◆ **SOURCE DATA**:

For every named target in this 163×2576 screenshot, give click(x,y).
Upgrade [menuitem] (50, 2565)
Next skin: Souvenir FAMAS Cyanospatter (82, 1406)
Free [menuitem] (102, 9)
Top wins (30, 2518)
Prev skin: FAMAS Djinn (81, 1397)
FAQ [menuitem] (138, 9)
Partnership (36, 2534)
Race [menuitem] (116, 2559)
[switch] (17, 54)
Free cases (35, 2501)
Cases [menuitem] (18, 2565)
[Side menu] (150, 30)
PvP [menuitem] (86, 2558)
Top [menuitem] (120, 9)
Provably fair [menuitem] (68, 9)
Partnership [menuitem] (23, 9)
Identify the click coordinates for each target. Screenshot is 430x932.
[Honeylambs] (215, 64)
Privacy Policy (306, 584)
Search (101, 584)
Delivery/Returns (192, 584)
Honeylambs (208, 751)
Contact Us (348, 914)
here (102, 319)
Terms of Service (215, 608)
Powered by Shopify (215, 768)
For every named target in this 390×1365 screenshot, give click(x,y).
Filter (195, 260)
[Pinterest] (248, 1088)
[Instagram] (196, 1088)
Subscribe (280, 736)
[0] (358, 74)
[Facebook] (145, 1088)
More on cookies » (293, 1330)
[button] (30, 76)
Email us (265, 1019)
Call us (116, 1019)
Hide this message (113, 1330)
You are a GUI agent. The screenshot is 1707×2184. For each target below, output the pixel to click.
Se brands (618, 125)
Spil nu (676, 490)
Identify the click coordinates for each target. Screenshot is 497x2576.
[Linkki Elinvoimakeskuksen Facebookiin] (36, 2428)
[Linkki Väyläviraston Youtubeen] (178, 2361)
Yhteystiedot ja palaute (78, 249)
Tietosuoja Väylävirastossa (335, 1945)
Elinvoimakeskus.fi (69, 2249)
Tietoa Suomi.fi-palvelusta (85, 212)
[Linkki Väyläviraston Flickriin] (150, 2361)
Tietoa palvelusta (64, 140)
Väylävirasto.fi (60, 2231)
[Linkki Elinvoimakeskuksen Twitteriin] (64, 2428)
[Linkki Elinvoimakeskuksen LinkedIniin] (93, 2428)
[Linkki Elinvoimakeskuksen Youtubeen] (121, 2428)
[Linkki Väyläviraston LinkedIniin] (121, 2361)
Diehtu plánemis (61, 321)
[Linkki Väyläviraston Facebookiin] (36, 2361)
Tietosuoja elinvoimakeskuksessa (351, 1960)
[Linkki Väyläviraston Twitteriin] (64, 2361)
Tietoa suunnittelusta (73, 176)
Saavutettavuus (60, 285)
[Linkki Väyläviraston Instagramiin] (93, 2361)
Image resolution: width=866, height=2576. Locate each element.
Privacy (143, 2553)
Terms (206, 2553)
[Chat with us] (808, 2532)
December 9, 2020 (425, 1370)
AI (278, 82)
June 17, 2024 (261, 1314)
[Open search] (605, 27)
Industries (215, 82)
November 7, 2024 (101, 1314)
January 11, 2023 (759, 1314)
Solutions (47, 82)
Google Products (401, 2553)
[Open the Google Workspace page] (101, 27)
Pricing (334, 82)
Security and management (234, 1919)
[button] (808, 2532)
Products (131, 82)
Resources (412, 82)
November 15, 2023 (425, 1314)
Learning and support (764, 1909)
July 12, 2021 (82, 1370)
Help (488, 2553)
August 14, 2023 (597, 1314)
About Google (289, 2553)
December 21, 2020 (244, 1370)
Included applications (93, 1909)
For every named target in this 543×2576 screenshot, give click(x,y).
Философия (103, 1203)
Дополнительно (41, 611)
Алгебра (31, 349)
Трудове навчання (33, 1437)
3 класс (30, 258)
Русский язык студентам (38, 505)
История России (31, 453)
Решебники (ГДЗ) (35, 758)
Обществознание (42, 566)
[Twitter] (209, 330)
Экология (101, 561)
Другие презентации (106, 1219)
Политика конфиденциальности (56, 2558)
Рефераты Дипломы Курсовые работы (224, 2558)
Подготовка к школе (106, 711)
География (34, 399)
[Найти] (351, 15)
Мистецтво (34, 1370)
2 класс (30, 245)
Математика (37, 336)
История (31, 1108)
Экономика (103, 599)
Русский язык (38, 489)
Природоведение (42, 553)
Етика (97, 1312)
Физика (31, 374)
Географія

◆ **TASK TO COMPLETE**: Print exactly the lines above, between the one holding "here (102, 319)" and the one holding "Hide this message (113, 1330)", inclusive, and nothing besides.

◆ **EXERCISE OUTPUT**:
here (102, 319)
Terms of Service (215, 608)
Powered by Shopify (215, 768)
For every named target in this 390×1365 screenshot, give click(x,y).
Filter (195, 260)
[Pinterest] (248, 1088)
[Instagram] (196, 1088)
Subscribe (280, 736)
[0] (358, 74)
[Facebook] (145, 1088)
More on cookies » (293, 1330)
[button] (30, 76)
Email us (265, 1019)
Call us (116, 1019)
Hide this message (113, 1330)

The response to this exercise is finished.